McClure Gallery presents

Elisabeth Picard ─ Hylozoïsme

Ingenious use of ‘Ty-Rap’ nylon ties and textile techniques, knot work and dyeing.

Elisabeth Picard is fascinated by the processes of growth and transformation in the living world and the architecture of natural forms. She has made ingenious use of textile structure-making techniques, including basketry, knot work and dyeing, to create large-scale installations using nylon ties. The Ty-Rap, first developed to secure wiring inside airplanes, has evolved from a metal fastener to the nylon zip-tie we know today. Inexpensively mass-produced, elegant and very versatile, the zip-tie has been integrated into our culture as a well-adapted organism. Elisabeth Picard uses this metaphor and the assembling properties of this synthetic object to create her works.

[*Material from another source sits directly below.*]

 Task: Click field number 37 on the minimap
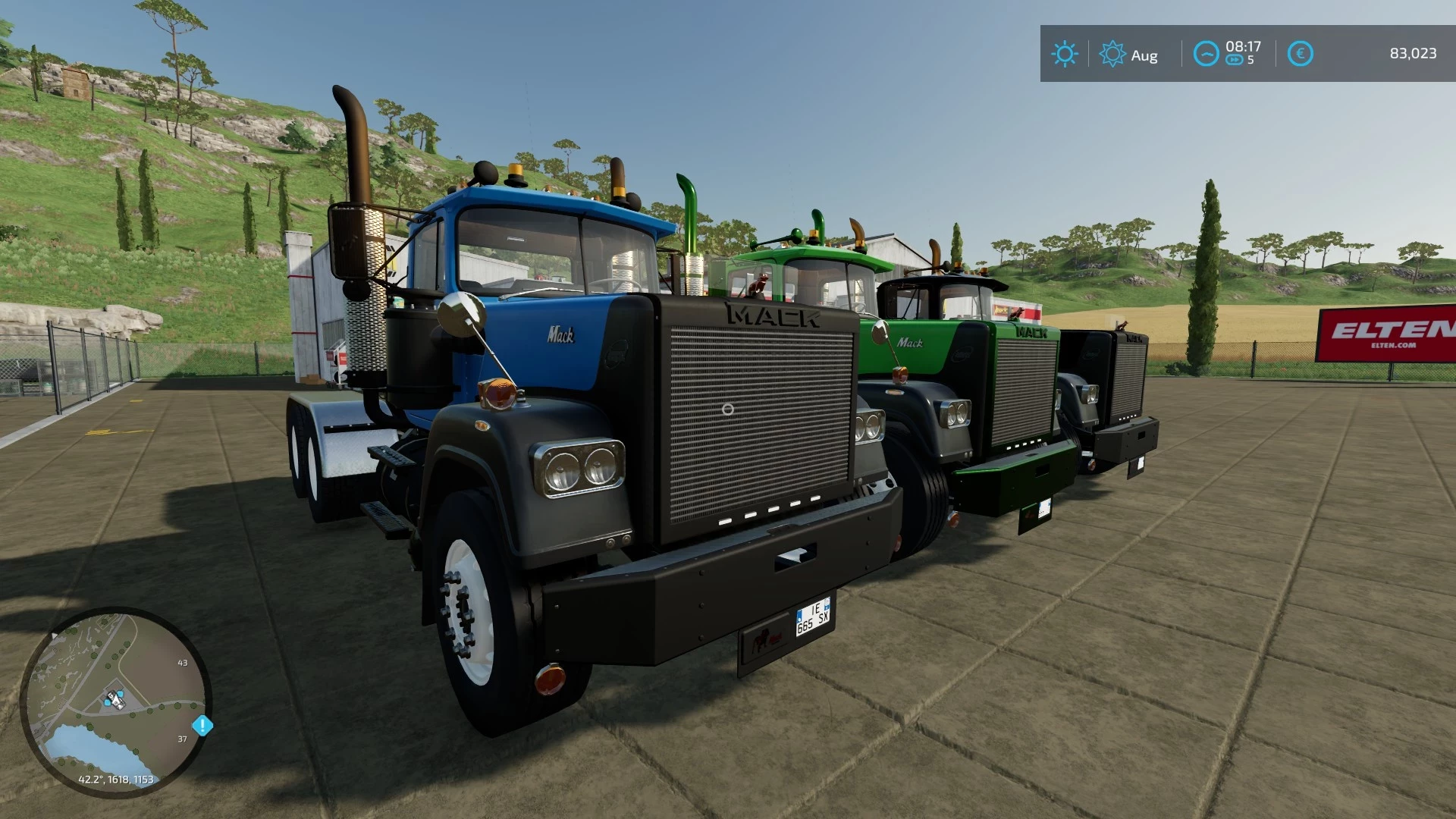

Having incorporated light as a material and lighting programming in her sculptures, Picard is focusing her current research on two creative poles: fixed compositions in space associated with traditional sculpture and moving compositions generated by motor. The unifying idea is created by the line and the knot that unfolds in space like animate or inanimate matter. The various works evoke the principle that “all matter is endowed with life”; by perpetual movement, but also by a mechanical sensibility that suggests the natural turning and bending of living beings.

Elisabeth PicardElisabeth Picard’s artistic research has been supported by Concordia University, SSHRC, FQRSC, CALQ and SODEC. Her work has been exhibited in Canada, Cuba, France and Lithuania as well as in several publications and international sites. She has participated in the Biennale internationale du lin in Portneuf, the Biennale nationale de sculpture contemporaine de Trois-Rivières, the Red Bull Music Academy Montréal at the Phi Center, the Subtle Technologies Festival in Toronto, Le Banquet at the Salon Révélations in the Grand Palais in Paris and Joueuses/joueurs at the Montreal Museum of Fine Arts. Picard has been in residence at Est-Nord-Est in Saint-Jean-Port-Joli QC, Artmandat in Barjols, France and The Rooms AIR residency in Gros Morne National Park (NL). To date she has created five permanent public artworks as part of Quebec’s art and architecture integration policy. She lives in Montreal.

Art hive (in-person): Saturday, January 29, from 10:30 am to 1 pm
Building sculpture with Ty-Rap, Meccano-style!
Inspired by Elisabeth Picard’s “Hylozoïsm” exhibition at the McClure Gallery, participants will create small sculptures using assemblage and basketry techniques inherent in the potential of Ty-Rap. You will learn how the how repurposing and objects and materials can be a driving force for creation, regardless of scale (miniature or gigantic, abstract or figurative)!
Materials will be provided.

www.visualartscentre.ca/mcclure-gallery/


About the Visual Arts Centre and the McClure Gallery
The Visual Arts Centre is an art school, a sought-after contemporary art venue and an outreach programme, where art is taught, made, exhibited and shared seven days a week, all year round. Founded in 1946 as a women-run ceramics collective and now in its 75th year, the Centre is a thriving cultural hub whose programmes support an essential artistic community and contribute to the intellectual and emotional well-being of individuals. The School of Art draws thousands of people annually from across the city to attend its art courses and workshops. Through its ARTreach outreach programme, the Centre continues to work with teens, seniors, at-risk populations, youth with special needs and community centres to enrich everyday lives in transformative ways.

The McClure Gallery features approximately ten exhibitions of emerging and established artists each year, along with artist lectures and guided tours, regular ‘art hives’ and other special events, all of which have pivoted to online or hybrid formats since the start of the Covid-19 pandemic.

For each exhibition, an artist- or curator-guided gallery tour will be recorded and made accessible online on the McClure Gallery’s Facebook page and the Visual Art Centre’s YouTube channel. The gallery’s monthly ‘art hive’ mini-workshops, usually hosted by the exhibiting artist, are held the last Saturday of the month, in person if public health restrictions allow, and otherwise on Facebook Live.

All events take place at McClure Gallery, at 350 Victoria Avenue, just south of Sherbrooke Street, in Westmount (QC), H3Z 2N4 (metro Vendôme; bus 24, 63, 104, 13).
Gallery opening hours are Tuesday to Friday from 12 to 6 pm and Saturday from 12 to 5 pm.